Start of Data to use

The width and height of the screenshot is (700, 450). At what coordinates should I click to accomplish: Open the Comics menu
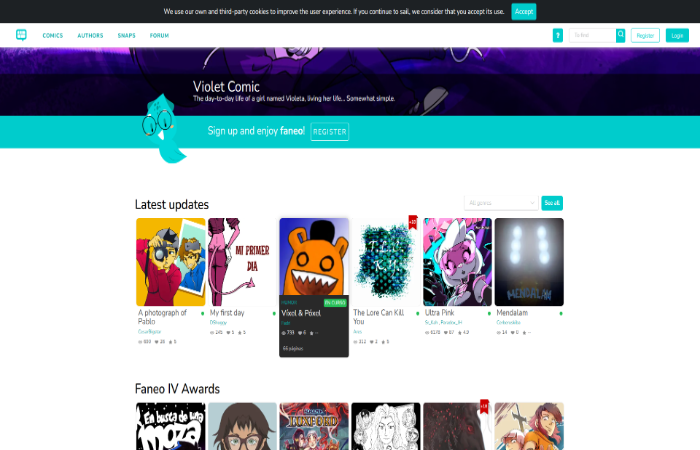click(53, 35)
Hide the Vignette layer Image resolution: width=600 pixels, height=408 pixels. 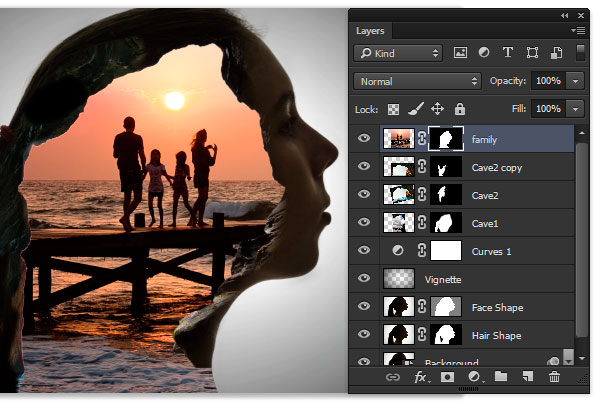click(364, 278)
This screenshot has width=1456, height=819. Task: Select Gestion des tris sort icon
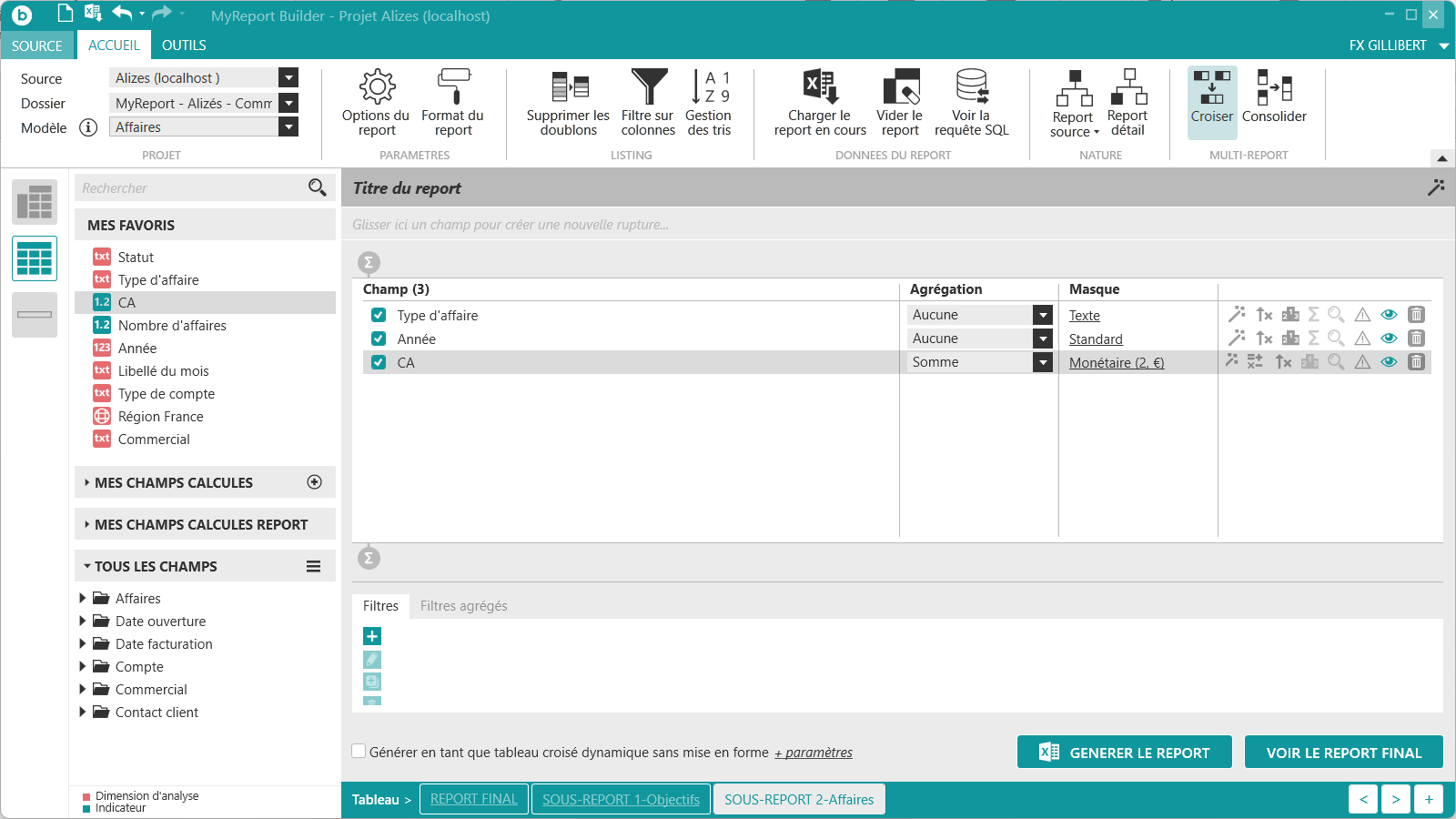[x=709, y=87]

End of Data to use

> **Brief**: Exactly as written, restate the lines from the one that contains "This screenshot has" through the final line of the data, both ends included, but leave out the pictures.

> **Solved problem**:
This screenshot has width=1456, height=819. Task: Select Gestion des tris sort icon
[x=709, y=87]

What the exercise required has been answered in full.